Jordan, which shares a border with Israel, inked a peace treaty with its neighbor in 1994. But relations between the two neighbors have deteriorated since October.

Israeli Prime Minister Benjamin Netanyahu reiterated his commitment last week to forge away with a military operation in the southern Gazan city of Rafah.

Palestinians observe the site of an Israeli strike on a house in Rafah. REUTERS

Rafah is a refugee-dense city with an estimated 1.5 million Palestinians, many of whom have fled Israel’s intense bombing campaign and fighting throughout the rest of Gaza that has left most of the territory in ruins.

Many Palestinian refugees are now crammed in tents in the southern city.

Netanyahu claims that Rafah is the last remaining major stronghold of Hamas and that the war cannot end until Israel has finished off the terrorist group there.

Rania suggested that an invasion of Rafah would dramatically harm Jordan’s relationship with Israel, but also stressed that “Jordan always honors the commitments that it signs up to in peace agreements.”

President Biden has carefully navigated the fallout of the Israel-Hamas war among US allies in the Middle East.
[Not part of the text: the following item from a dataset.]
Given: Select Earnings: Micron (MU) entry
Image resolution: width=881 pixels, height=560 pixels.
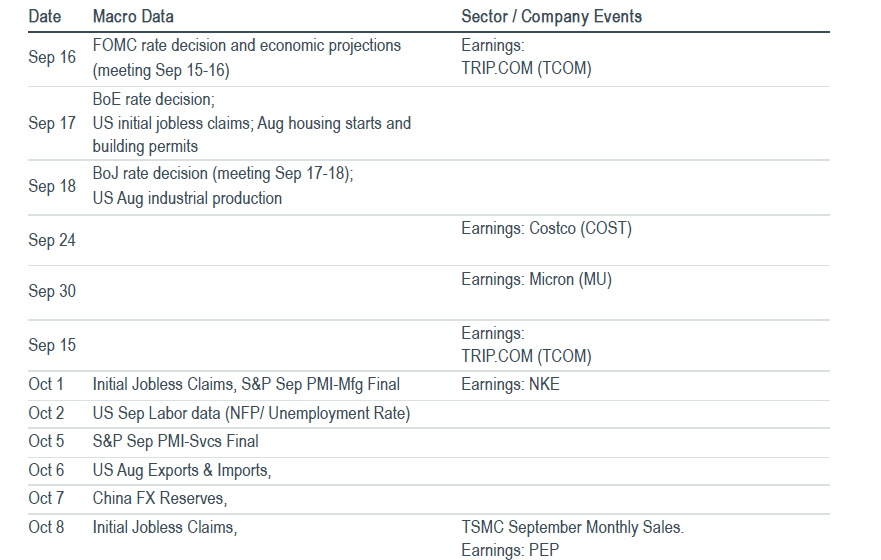Looking at the screenshot, I should pos(536,280).

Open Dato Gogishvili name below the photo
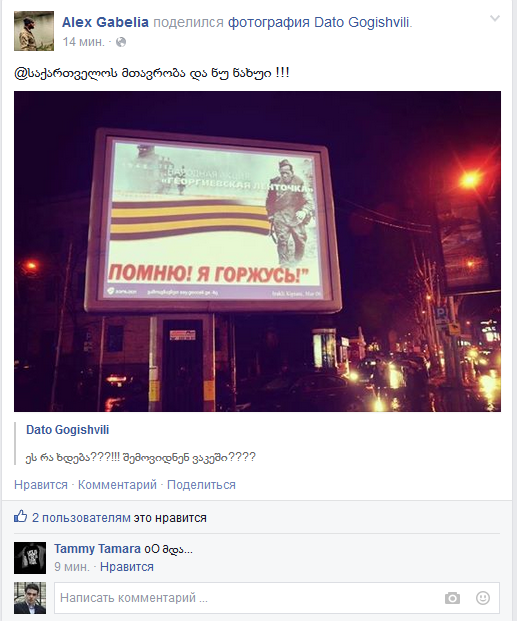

AP

She seemed unconvinced that President Biden’s entreaties to Israel against going into Rafah without a credible plan for civilians would be heeded.

“We’ve seen time and again, Israeli officials, not heeding the warnings or counsel or advice of allies,” she said.

“I think it’s time that the international community, including the US, really use this political leverage to compel Israel to end the war and to let aid in.”